Start of Data for analysis

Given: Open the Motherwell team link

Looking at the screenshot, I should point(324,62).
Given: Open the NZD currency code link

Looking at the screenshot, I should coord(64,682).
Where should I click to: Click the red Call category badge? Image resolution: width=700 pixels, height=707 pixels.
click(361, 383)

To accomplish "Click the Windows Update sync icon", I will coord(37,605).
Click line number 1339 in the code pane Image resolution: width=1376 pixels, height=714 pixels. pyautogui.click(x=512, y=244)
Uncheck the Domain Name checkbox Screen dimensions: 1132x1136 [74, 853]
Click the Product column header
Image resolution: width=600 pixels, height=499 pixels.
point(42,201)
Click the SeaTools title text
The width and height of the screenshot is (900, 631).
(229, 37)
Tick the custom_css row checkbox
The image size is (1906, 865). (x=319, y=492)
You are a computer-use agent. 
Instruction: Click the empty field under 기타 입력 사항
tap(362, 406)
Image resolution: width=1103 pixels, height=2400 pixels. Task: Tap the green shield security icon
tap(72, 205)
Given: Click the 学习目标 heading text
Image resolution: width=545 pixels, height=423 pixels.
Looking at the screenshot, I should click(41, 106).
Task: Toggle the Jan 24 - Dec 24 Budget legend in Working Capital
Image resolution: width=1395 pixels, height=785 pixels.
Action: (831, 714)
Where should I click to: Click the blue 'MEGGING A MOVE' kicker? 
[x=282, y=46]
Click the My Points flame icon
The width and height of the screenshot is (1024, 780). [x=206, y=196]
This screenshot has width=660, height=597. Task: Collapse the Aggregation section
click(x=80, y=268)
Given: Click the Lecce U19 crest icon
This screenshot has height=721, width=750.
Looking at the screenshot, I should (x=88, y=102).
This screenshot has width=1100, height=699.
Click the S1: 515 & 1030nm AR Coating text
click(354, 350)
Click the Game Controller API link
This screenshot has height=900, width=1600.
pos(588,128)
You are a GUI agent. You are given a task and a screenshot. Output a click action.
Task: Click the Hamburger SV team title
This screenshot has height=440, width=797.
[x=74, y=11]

End of Data for analysis

> [Your goal] Write out every line in the data that holds the string "agent".

> [Answer space]
You are a computer-use agent. 
You are a GUI agent. You are given a task and a screenshot. Output a click action.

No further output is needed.